Fortunately, the pandemic has in no way diminished La Rue’s creative prowess. On 19 February, she releases her second EP Butter-Fly alongside self-made artwork and a music video for the bluesy opening track “Magpie”. Inspired by Björk, Prince and the sounds of her collective, it consists of five personal queer love stories envisioned as “individual movies with the same characters but different settings and genres”. After “Magpie” comes “Angel” – a poppy fusion of West London and American West Coast sounds followed by the ethereal love ballad “Goofy Hearts”, the trippy R&B track “G.O.Y.D”, and “Lift You Up” featuring Karma Kid – a sugary finale to a kaleidoscopic EP.
DIY is La Rue’s guiding philosophy in life, having fashioned her own clothes and typographies from the age of seven. That creative spirit is the foundation of her success, and of the NiNE8 collective’s as well. From trawling charity shops to finding inspiration in vintage magazines, the DIY extraordinaire shares her best fashion hacks, below.
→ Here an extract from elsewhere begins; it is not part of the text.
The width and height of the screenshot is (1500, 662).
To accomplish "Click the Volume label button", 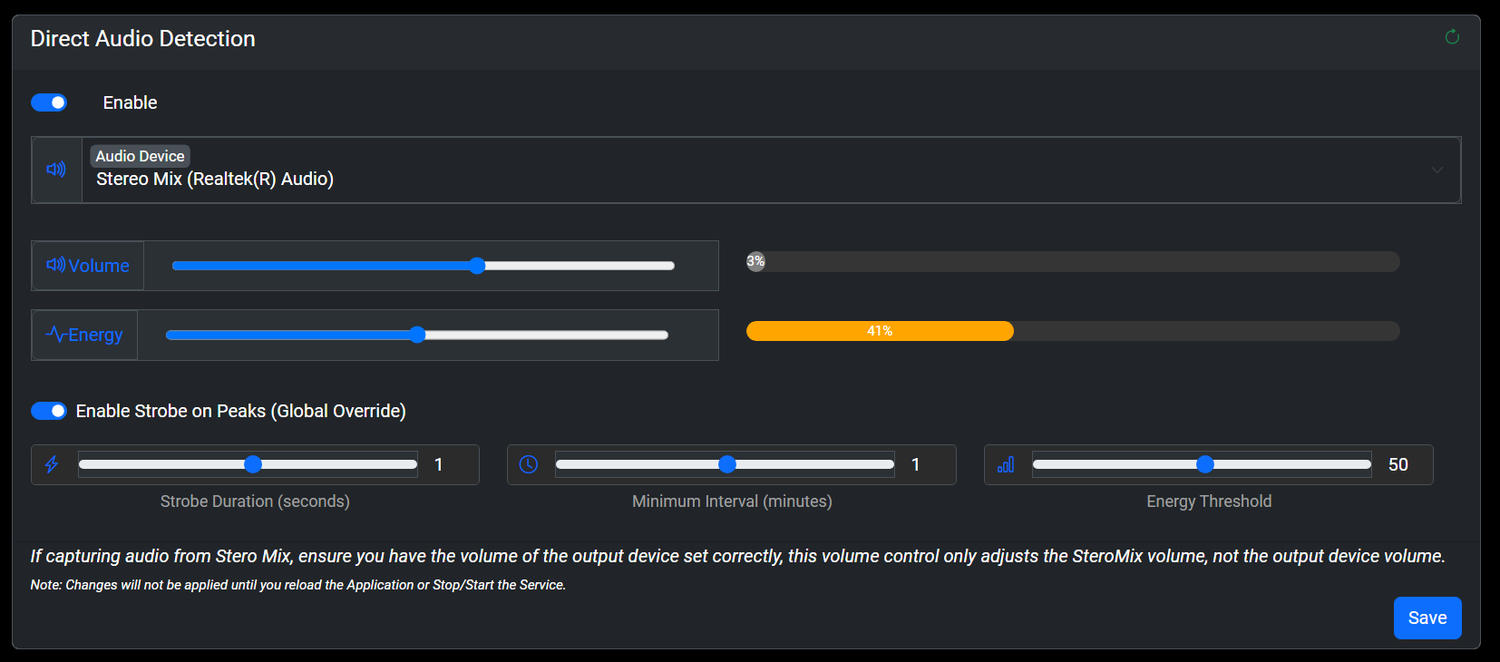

How do you DIY your clothes?
I swap unworn clothes in charity shops or revamp them with new materials. I’d make clothes before a night out – ripping, sticking, pinning something up quickly. People liked what I made and that’s how my brand Lavaland came about. When I’m making clothes, I think about functionality and past subcultures that inspire me. I’ll see a sick photo of Joan Jett in a crazy pinned T-shirt or jeans, then go to Portobello Market and make my own version. With Lavaland and NiNE8 Garms, I buy second-hand clothes by the kilo at warehouses. For the boutique collection we did for London Men’s Fashion Week, we found loads of Korean army pants, fixed all the zips and added all the additional textures.
How would you describe your style?
People say it’s punk-ish anime meets Ladbroke Grove. I like to go super baggy, like the TLC vibe, with an element of spray paint or a tight top. Sometimes I go for a full-on 2000 Brit-Pop look in a Fred Perry cardigan and flares.
What are your favourite brands and shops?
Most of my clothes are from markets that I get tailored. I love all the Farrah and Traid charity shops across London. My trick? Go to a charity shop in a really nice area. The Mod Father in Camden Market do amazing mod pieces, parka jackets and original Trojan Records cardigans. The Fruits magazine Instagram archive page always makes me want to DIY something.
What is your biggest fashion crime?
Everything I do is a fashion crime. I follow no rules – clashing colours, prints and materials. I love ugly fashion – ugly knitwear, granny mohair cardigans and mixed patterns. I’d be buried in a granny cardigan.
What is your best style or DIY tip?
Don’t be afraid to DIY expensive clothes because no one else will be wearing that anyway.
What do you wear on date night?
Pre-Covid, I’d be in a full leather Matrix outfit. It’s casual, sexy and not too crazy. I wore that on my first date with my partner.
Who, in your opinion, is the greatest fashion icon?
They’re all around my house! Posters of Grace Jones, Prince, Joan Jett. I feel like 2021 needs authentic rockstars with their energy.
How do you approach the DIY process?
Focus on what excites you. Growing up, I was excited about the history of Ladbroke Grove, Trojan Records and the Buffalo movement. I’d buy archive rave posters and FACE magazines from the ’80s for £3 from the Notting Hill Comic Book Exchange for inspiration for my art. I’m lucky to have grown up surrounded by so many resources. You can do it virtually, too, when you’re watching mad documentaries. I’ll pause whenever I see a crazy set design or title graphics, then build my own style around it.
What’s your advice for budding creatives seeking out their own collective?
Punk, hip-hop, UK garage, grime – they all started as collectives. NiNE8 is about the bigger picture – doing something that hasn’t been done before, bringing in a new genre and movement. The best way to find your creative tribe is to understand what your long-term goal is. Once you work on your frequency, people with the same frequency come to you. You don’t need a middle man to find you a gallery space or do your graphics anymore. Look at all the viral internet stars and bedroom producers! There’s a song I sampled from South America on my EP which I couldn’t have found without the internet. It’s all about how you use those resources.